Accuracy of this method
The method described herein is the best available in CIAO at this time. The results of this thread should be used as a first approximation to the location of the zero order. Users may need to iterate manually to find a solution sufficiently accurate for reliable spectral analysis.
Be aware that the dmcoords output can be off by half a pixel, which can amount to more than a FWHM between plus and minus orders.
The most accurate way to determine the zero-order sky
centroid is from the intersection of the frame-shift
streak and the trace of the MEG arm. A script which
performs this calculation is in development. Figure 3 shows line counts profiles
for plus and minus orders for different zero-order
source position determinations. The top plot shows the
profiles for the position found by dmcoords,
while the bottom plot uses the position from a prototype
script named findzo.sl.
Determine the Correct Source Location
Whether the observation is piled or blocked, it is difficult to determine accurately from the data file where the center of the source distribution should be. A workaround for this situation is to use the known position from SIMBAD, NED, or another reputable source.
From SIMBAD, we find that the known position for Vela X-1 is (RA,DEC) = (09:02:06.86, -40:33:16.9).
The CIAO grating tools require the source values to be in sky coordinates, so we need to use dmcoords to convert them. After setting the celestial coordinate format to sexagesimal, the tool is run in interactive mode:
unix% punlearn dmcoords unix% pset dmcoords asolfile="pcadf097928048N001_asol1.fits" unix% pset dmcoords celfmt=hms unix% dmcoords acisf01927_000N001_evt1.fits dmcoords>: cel 09:02:06.86 -40:33:16.9 (RA,Dec): 09:02:06.859 -40:33:16.90 (RA,Dec): 135.52858 -40.55469 deg THETA,PHI 38.8" 12.08 deg (Logical): 4170.59 4123.34 SKY(X,Y): 4170.59 4123.34 DETX,DETY 4173.56 4112.99 CHIP ACIS-S3 292.36 249.05 TDET 4209.36 1951.05 GDPX,GDPY 32768.50 16384.50 GAC R,D 0.00 0.00 ENERGY 1.000000 ZO(RA,Dec): 09:02:06.860 -40:33:16.90 ZO(RA,Dec): 135.52858 -40.55469 deg ZO SKY(X,Y): 4170.59 4123.34 ZO DETX,DETY 4173.56 4112.99 dmcoords>: q
The new source position in sky pixels is (4170.59, 4123.34).
Run tg_create_mask with New Source Position
While it is possible to manually input a source position into tgdetect, the tool will only use it as a starting point for the source detection. There is no guarantee that the output region will be centered on the coordinates we want.

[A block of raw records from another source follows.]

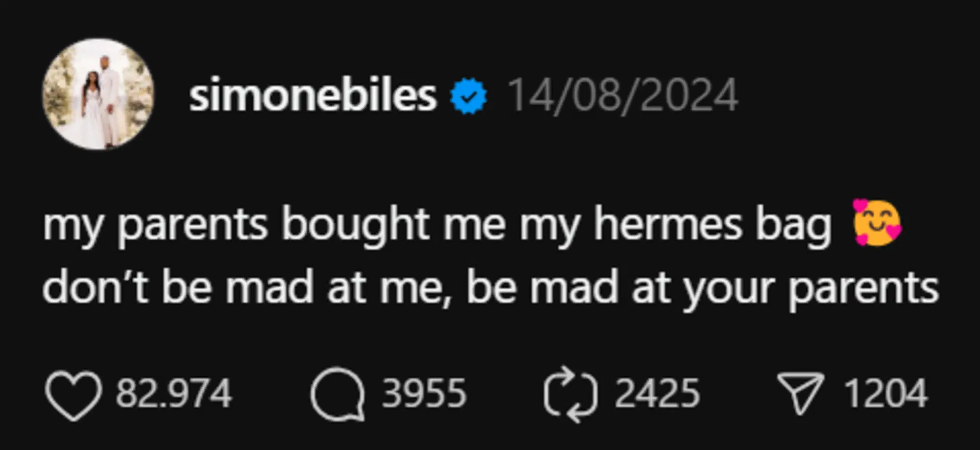Open the post timestamp 14/08/2024
The image size is (980, 450).
[x=622, y=95]
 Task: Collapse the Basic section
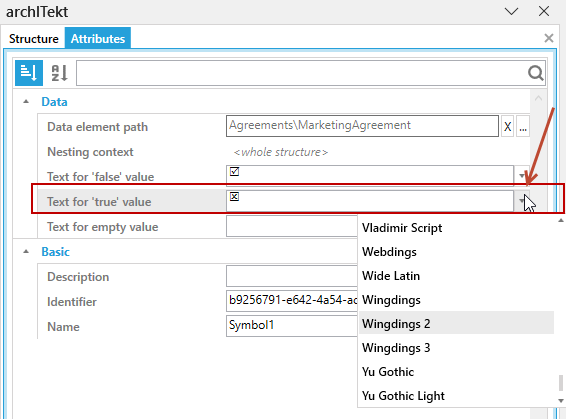coord(26,252)
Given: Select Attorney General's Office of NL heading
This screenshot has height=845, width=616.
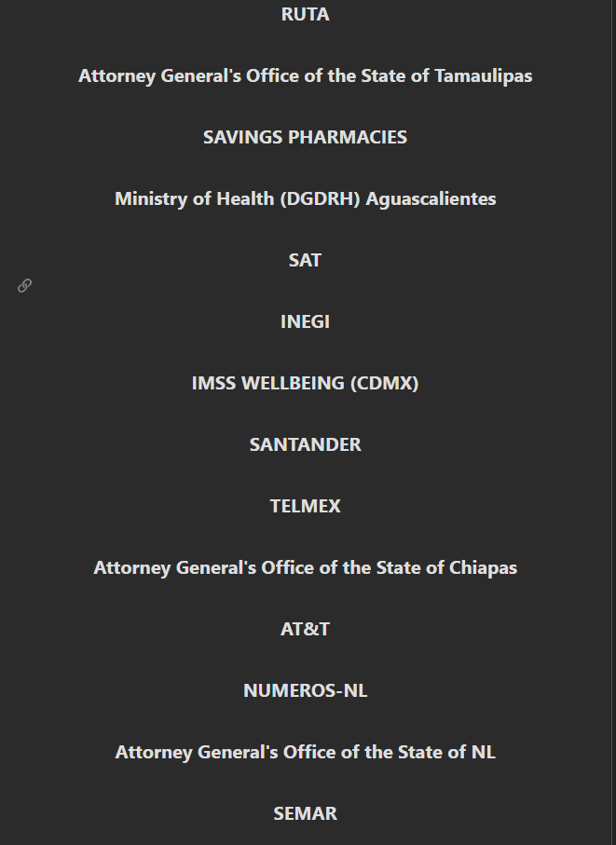Looking at the screenshot, I should (305, 753).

Instead of running tgdetect again, we proceed to tg_create_mask. This tool determines the location of the HEG and MEG arms and creates a mask that will be used for the spectral extraction. The use_user_pars option and related parameters allow us to set the zero-order position, which is used exactly as it is input.

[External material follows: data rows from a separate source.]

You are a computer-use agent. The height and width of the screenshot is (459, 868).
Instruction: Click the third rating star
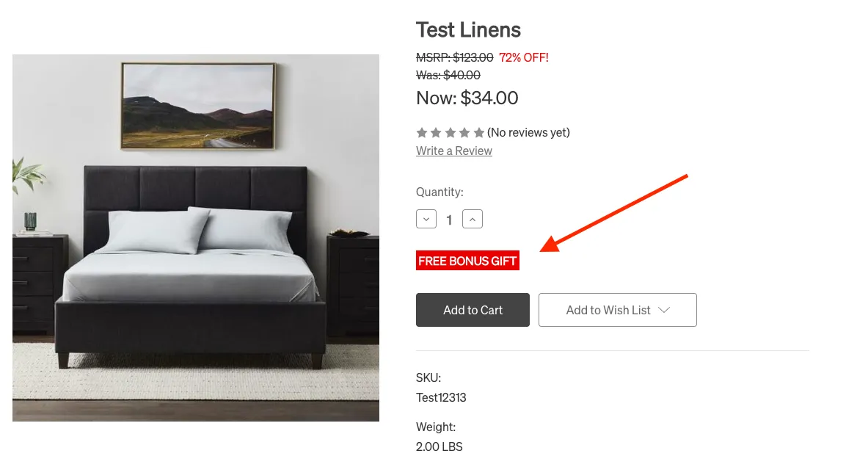click(x=451, y=132)
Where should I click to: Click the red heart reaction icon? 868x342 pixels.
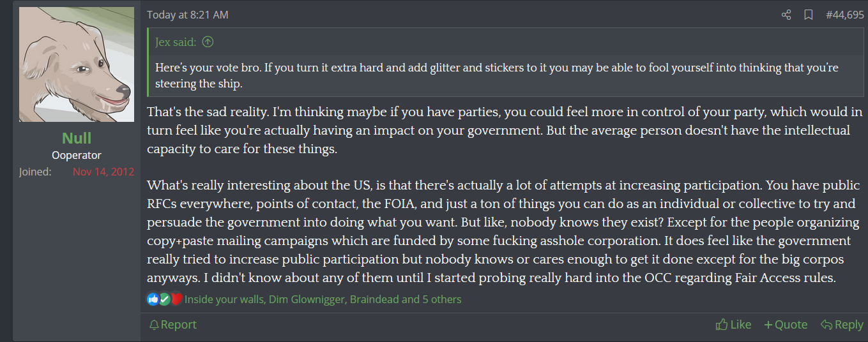coord(176,299)
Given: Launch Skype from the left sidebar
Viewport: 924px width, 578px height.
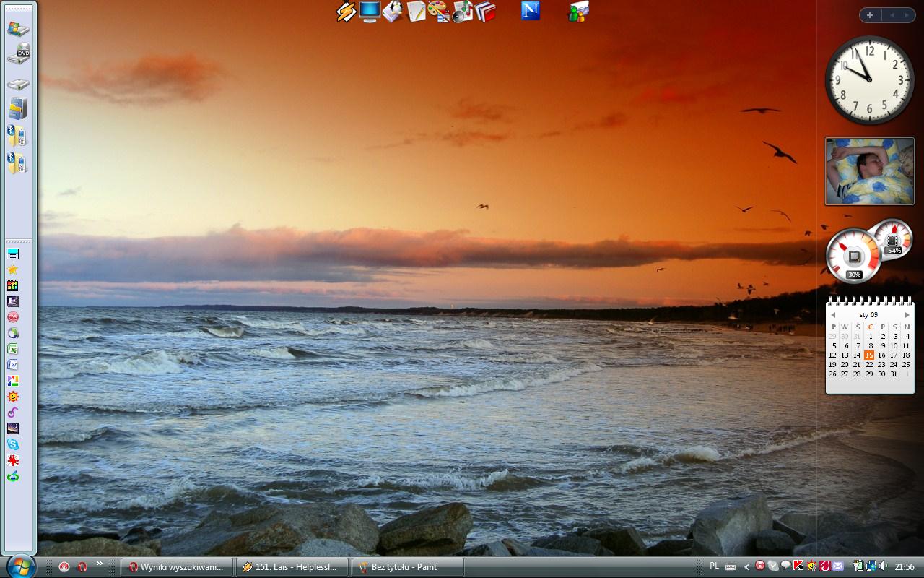Looking at the screenshot, I should tap(12, 444).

unix% punlearn tg_create_mask unix% pset tg_create_mask infile=acisf01927_000N001_evt1.fits unix% pset tg_create_mask outfile=1927_evt1_L1a.fits unix% pset tg_create_mask use_user_pars=yes unix% pset tg_create_mask last_source_toread=A unix% pset tg_create_mask sA_id=1 unix% pset tg_create_mask sA_zero_x=4170.59 unix% pset tg_create_mask sA_zero_y=4123.34 unix% pset tg_create_mask sA_zero_rad=50 unix% pset tg_create_mask sA_width_heg=35 unix% pset tg_create_mask sA_width_meg=35 unix% tg_create_mask Input event file or stack (acisf01927_000N001_evt1.fits): Output region file or stack (1927_evt1_L1a.fits): Observed grating type (header_value|HETG|HEG|MEG|LETG) (HETG|HEG|MEG|LETG|header_value|HEADER_VALUE) (header_value): Source A - x position of zero order (1:65536) (4170.59): Source A - y position of zero order (1:65536) (4123.34):
The contents of the parameter file may be checked using plist tg_create_mask.

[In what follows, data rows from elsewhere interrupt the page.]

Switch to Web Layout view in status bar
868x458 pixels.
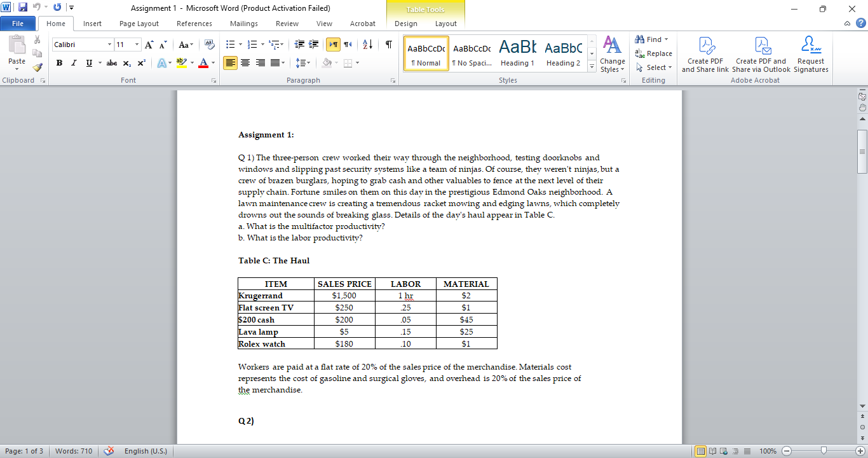724,450
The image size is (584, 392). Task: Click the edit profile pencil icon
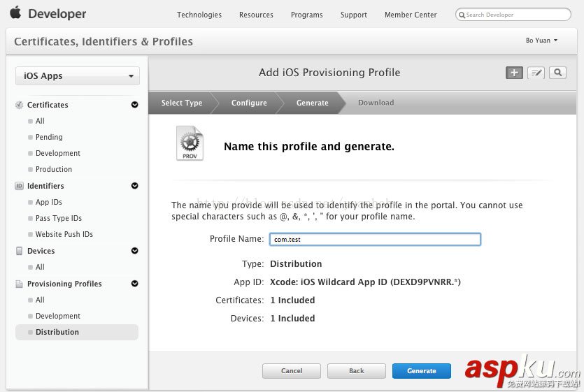coord(536,73)

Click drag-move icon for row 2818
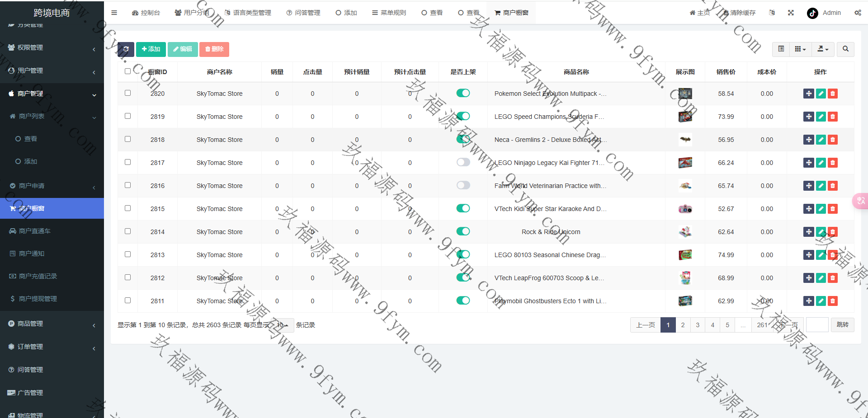coord(809,140)
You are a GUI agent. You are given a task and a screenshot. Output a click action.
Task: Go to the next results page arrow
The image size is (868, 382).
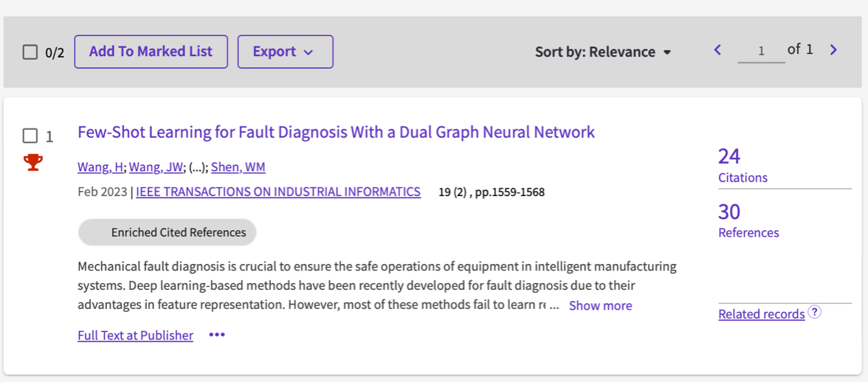tap(833, 50)
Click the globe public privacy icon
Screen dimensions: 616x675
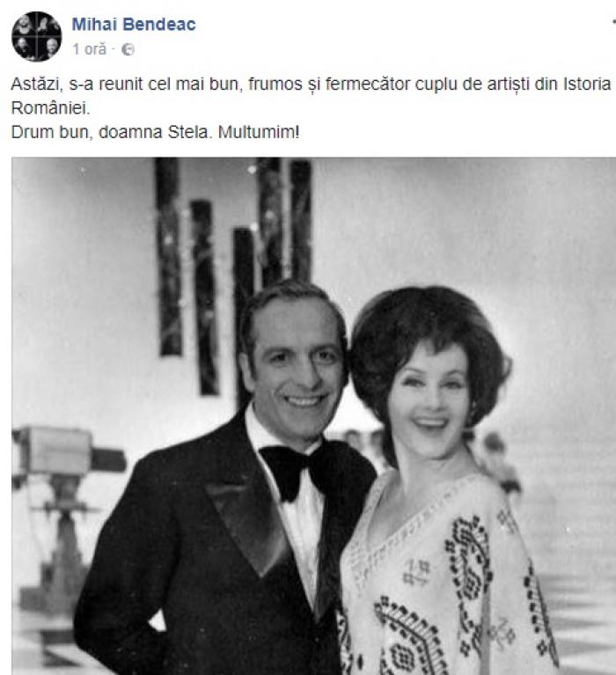(128, 50)
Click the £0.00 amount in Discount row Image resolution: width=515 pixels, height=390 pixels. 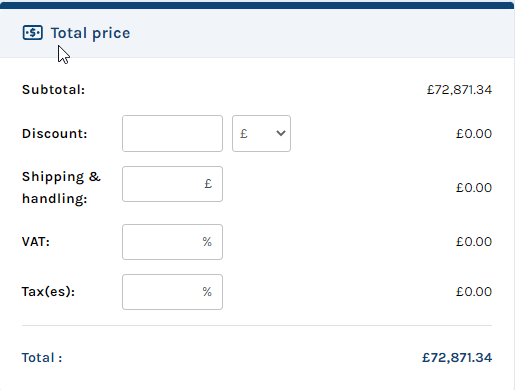tap(474, 134)
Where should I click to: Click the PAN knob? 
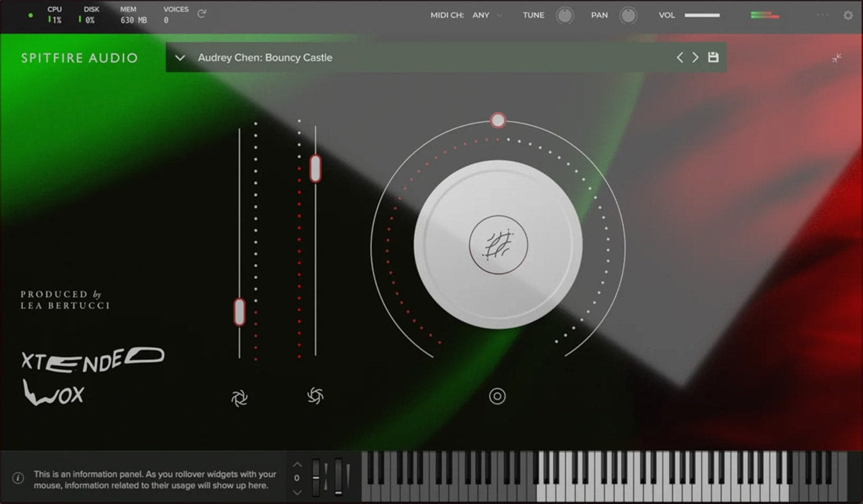pos(629,15)
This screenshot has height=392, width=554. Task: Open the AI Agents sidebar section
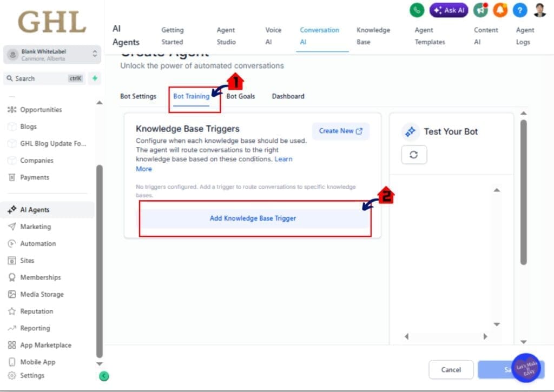click(x=37, y=209)
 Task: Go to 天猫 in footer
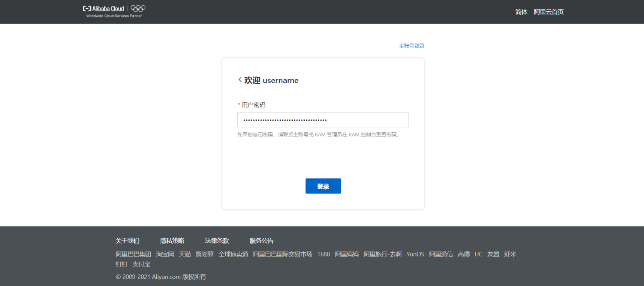(x=185, y=254)
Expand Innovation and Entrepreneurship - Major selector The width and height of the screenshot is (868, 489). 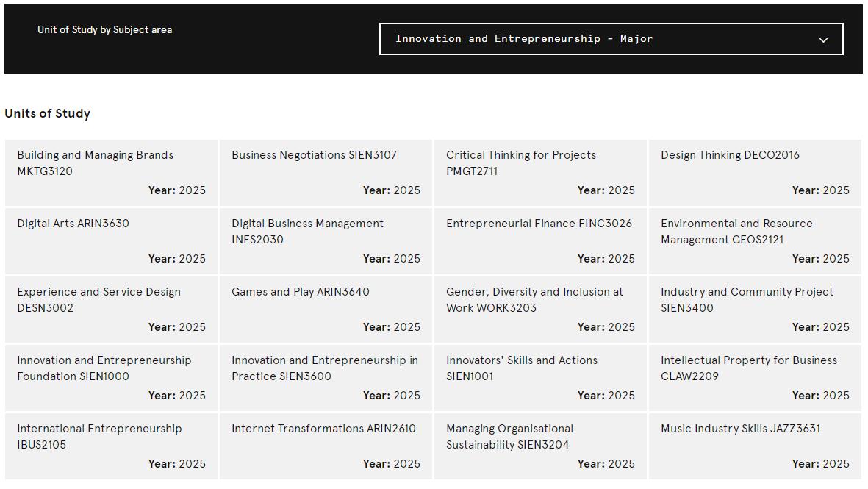pos(611,39)
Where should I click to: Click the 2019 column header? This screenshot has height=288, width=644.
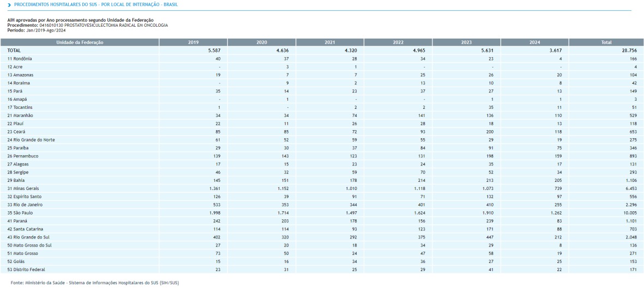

The mask file contains a circle for the source and two rotated boxes that define the grating arms. The source position matches that which we gave to tg_create_mask:
unix% dmlist 1927_evt1_L1a.fits"[cols shape,sky]" data
--------------------------------------------------------------------------------
Data for Table Block REGION
--------------------------------------------------------------------------------
Region Block: Circle(4170.59,4123.34,0)&Box(4097.52,4106.42,0,0)&Box(4095.7,4119.31,0,0)
ROW SHAPE SKY(X,Y)
1 circle ( 4170.589843750, 4123.339843750)
2 rotbox ( 4097.5239257812, 4106.417968750)
3 rotbox ( 4095.6982421875, 4119.3105468750)
The mask region can also be overlaid on the event file:
unix% ds9 acisf01927_000N001_evt1.fits &
Then use Region-> Load Regions->
1927_evt1_L1a.fits[REGION] to display the regions. Figure 4 shows the result.
Creating a New Spectrum
Now that an accurate mask file exists, there will not be any issue with the source location in the rest of the spectral extraction process. From this point, continue with the grating analysis from the "Run tg_resolve_events" step of the HETG/ACIS-S or LETG/ACIS-S grating spectra thread.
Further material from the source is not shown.